MTU breakage in f20

Ed Greshko ed.greshko at greshko.com
Mon Nov 3 01:50:47 UTC 2014


On 11/03/14 09:20, Wolfgang S. Rupprecht wrote:
> Ed Greshko <ed.greshko at greshko.com> writes:
>> [egreshko at meimei ~]$ ping -s 1200 wifi   (my gw)
>> PING wifi.greshko.com (192.168.1.1) 1200(1228) bytes of data.
>> 1208 bytes from wifi.greshko.com (192.168.1.1): icmp_seq=1 ttl=64 time=0.487 ms
>> 1208 bytes from wifi.greshko.com (192.168.1.1): icmp_seq=2 ttl=64 time=0.501 ms
>> So, no trouble here.  Fully updated F20 system.
> Hmm.
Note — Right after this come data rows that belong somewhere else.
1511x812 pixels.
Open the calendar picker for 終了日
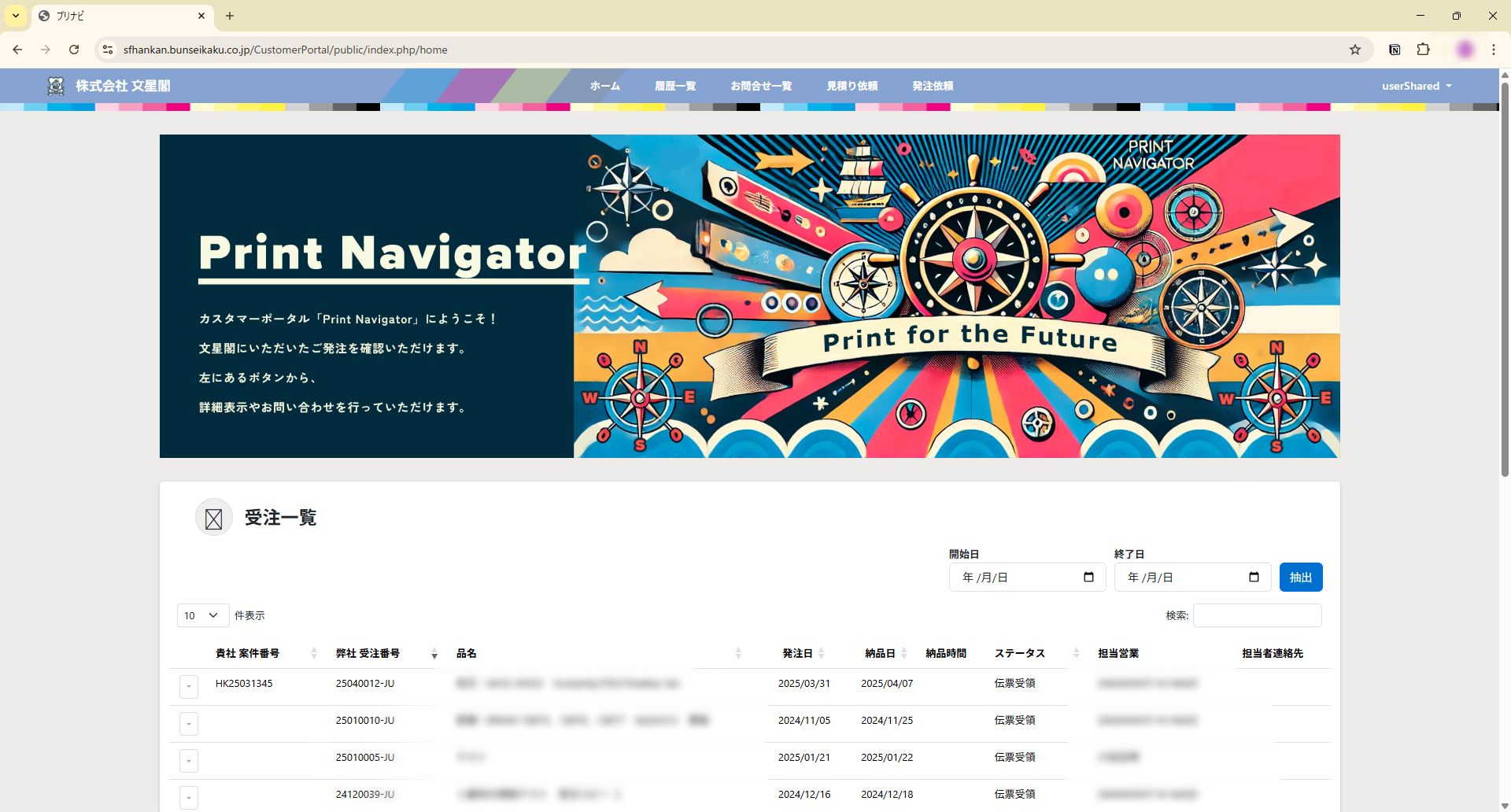[1254, 578]
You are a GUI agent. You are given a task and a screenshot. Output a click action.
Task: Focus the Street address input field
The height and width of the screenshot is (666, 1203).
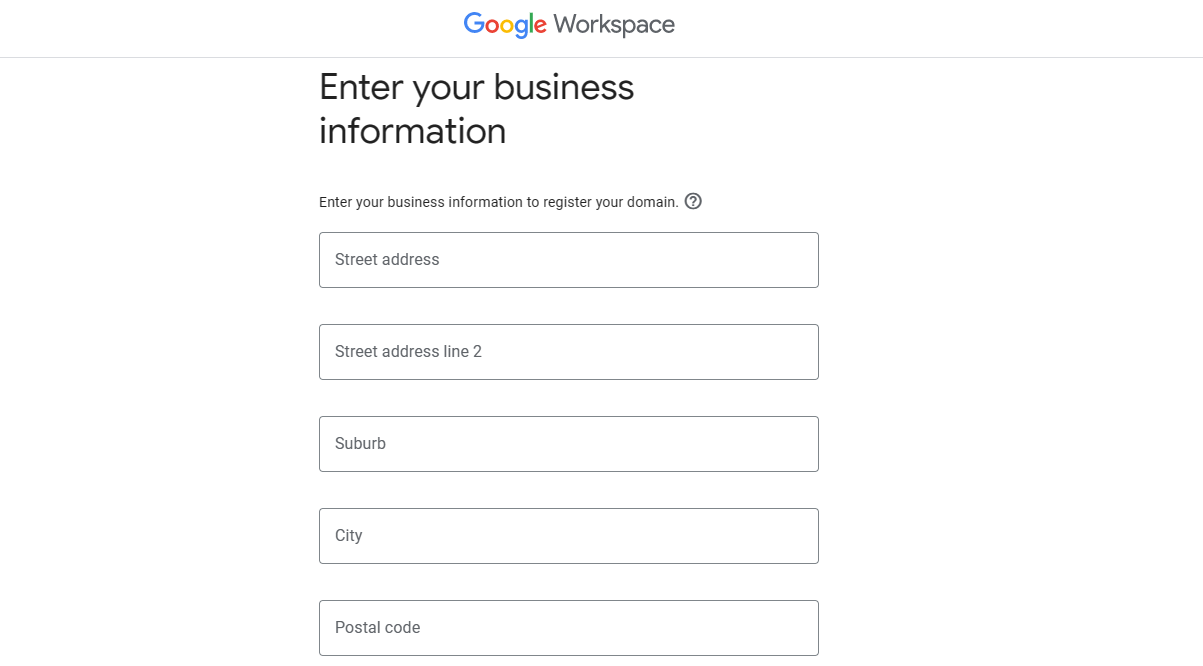569,260
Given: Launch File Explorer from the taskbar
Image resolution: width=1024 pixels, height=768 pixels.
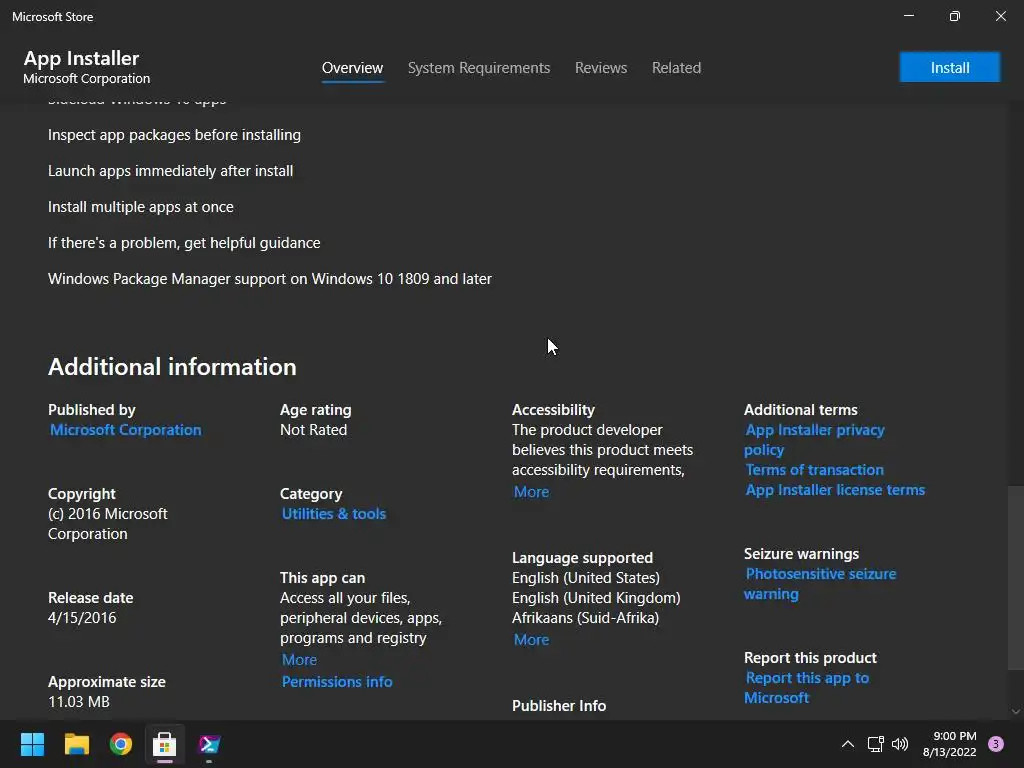Looking at the screenshot, I should click(77, 744).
I didn't really believe it could be an across the board problem
> without anyone else noticing, but that leaves me with the question as to
> what is going on here.  I've got a similar claimed mtu of 1500.   
>
>     [wolfgang at arbol ~]$ ip link show p34p1
>     3: p34p1: <BROADCAST,MULTICAST,UP,LOWER_UP> mtu 1500 qdisc pfifo_fast state UP mode DEFAULT group default qlen 1000
>         link/ether 08:60:6e:74:6f:e2 brd ff:ff:ff:ff:ff:ff
>
> Using a bit of binary search it turns out my largest working ping is 512
> bytes.  That is a very suspicious number because it is power of two and
> the actual packet still has a handful of bytes slapped onto the front
> making it a non power of two.   
>
>     [wolfgang at arbol ~]$ ping -s 512 gw
>     PING gw.wsrcc.com (192.168.35.1) 512(540) bytes of data.
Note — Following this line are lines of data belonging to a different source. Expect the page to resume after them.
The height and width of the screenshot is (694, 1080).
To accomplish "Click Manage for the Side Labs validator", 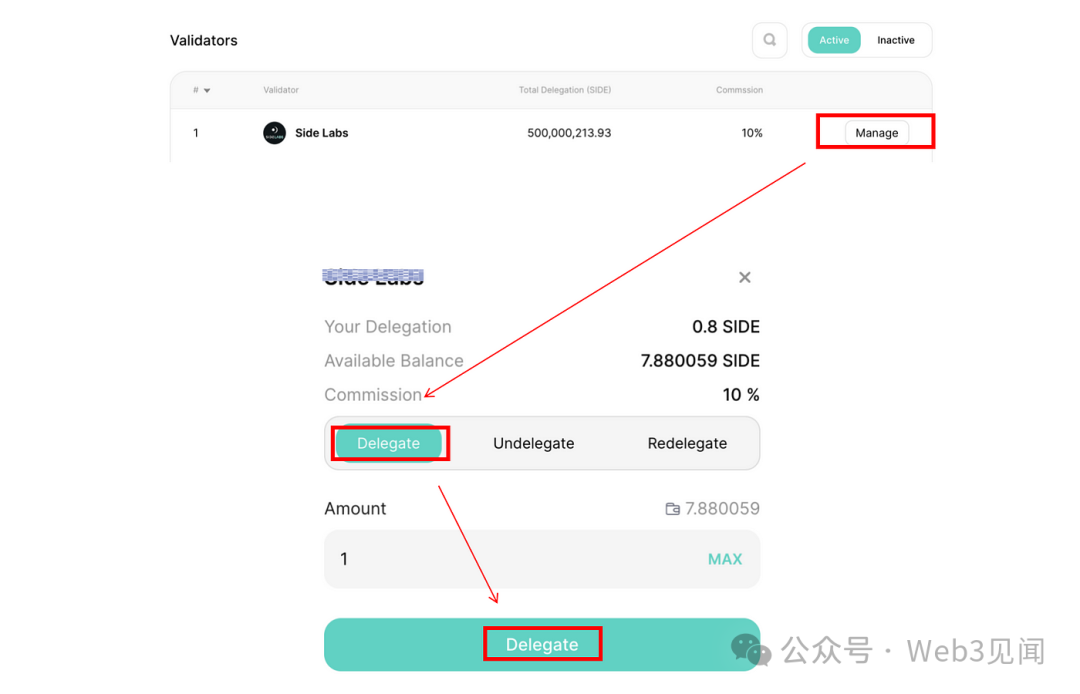I will coord(876,133).
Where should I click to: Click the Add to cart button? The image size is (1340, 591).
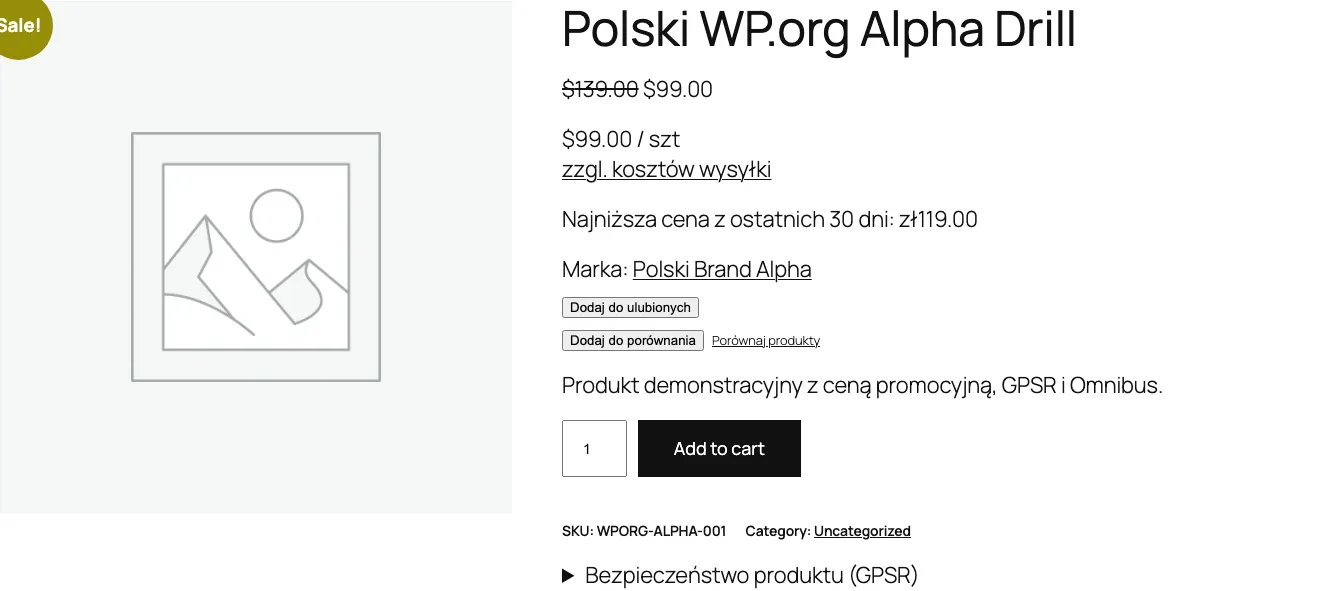[719, 448]
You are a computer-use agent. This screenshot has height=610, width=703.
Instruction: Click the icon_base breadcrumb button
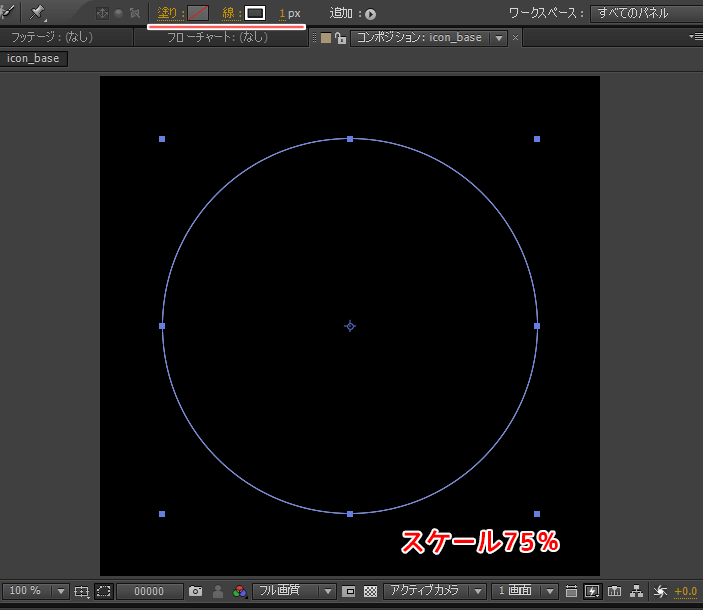pyautogui.click(x=34, y=58)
>     520 bytes from gw.wsrcc.com (192.168.35.1): icmp_seq=1 ttl=64 time=0.538 ms
>     520 bytes from gw.wsrcc.com (192.168.35.1): icmp_seq=2 ttl=64 time=0.521 ms
>     520 bytes from gw.wsrcc.com (192.168.35.1): icmp_seq=3 ttl=64 time=0.453 ms
>     ^C
>     --- gw.wsrcc.com ping statistics ---
>     3 packets transmitted, 3 received, 0% packet loss, time 2001ms
>     rtt min/avg/max/mdev = 0.453/0.504/0.538/0.036 ms
>     [wolfgang at arbol ~]$ ping -s 513 gw
>     PING gw.wsrcc.com (192.168.35.1) 513(541) bytes of data.
>     ^C
>     --- gw.wsrcc.com ping statistics ---
>     9 packets transmitted, 0 received, 100% packet loss, time 7999ms
>
>     [wolfgang at arbol ~]$ 
>
> I've turned off all the hardware accelerators that ethtool knows about.
> No change.
>
>     [wolfgang at arbol ~]$ ethtool -k p34p1
>     Features for p34p1:
>     rx-checksumming: off
>     tx-checksumming: off
>             tx-checksum-ipv4: off
>             tx-checksum-ip-generic: off [fixed]
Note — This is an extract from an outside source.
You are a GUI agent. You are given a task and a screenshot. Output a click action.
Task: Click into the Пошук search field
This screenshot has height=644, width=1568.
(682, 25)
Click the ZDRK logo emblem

>             tx-checksum-ipv6: off [fixed]
>             tx-checksum-fcoe-crc: off [fixed]
>             tx-checksum-sctp: off [fixed]
>     scatter-gather: off
>             tx-scatter-gather: off
>             tx-scatter-gather-fraglist: off [fixed]
>     tcp-segmentation-offload: off
>             tx-tcp-segmentation: off
>             tx-tcp-ecn-segmentation: off [fixed]
>             tx-tcp6-segmentation: off [fixed]
>     udp-fragmentation-offload: off [fixed]
>     generic-segmentation-offload: off
>     generic-receive-offload: off
>     large-receive-offload: off [fixed]
>     rx-vlan-offload: off
>     tx-vlan-offload: off
>     ntuple-filters: off [fixed]
>     receive-hashing: off [fixed]
>     highdma: off [fixed]
>     rx-vlan-filter: off [fixed]
>     vlan-challenged: off [fixed]
>     tx-lockless: off [fixed]
>     netns-local: off [fixed]
>     tx-gso-robust: off [fixed]
>     tx-fcoe-segmentation: off [fixed]
>     tx-gre-segmentation: off [fixed]
>     tx-ipip-segmentation: off [fixed]
>     tx-sit-segmentation: off [fixed]
>     tx-udp_tnl-segmentation: off [fixed]
>     tx-mpls-segmentation: off [fixed]
>     fcoe-mtu: off [fixed]
>     tx-nocache-copy: off
>     loopback: off [fixed]
>     rx-fcs: off
>     rx-all: off
>     tx-vlan-stag-hw-insert: off [fixed]
>     rx-vlan-stag-hw-parse: off [fixed]
>     rx-vlan-stag-filter: off [fixed]
>     l2-fwd-offload: off [fixed]
>     busy-poll: off [fixed]
>     [wolfgang at arbol ~]$ 
>
> What is left?  Some weirdness caused by my router announcing a low MTU
> but Fedora not reporting it?  I'm grasping at straws here.

I've not made any adjustments to my tcp/ip stack.  My ethtool output is slightly different than yours but that may be a red herring.

What I would do is use "wireshark" with a capture filter of "icmp" and see what is going out on the wire.  What I would do is "ping -c 1 -s 2000 gw" and then check to see that 2 packets are being sent out with the first one being marked as a fragment.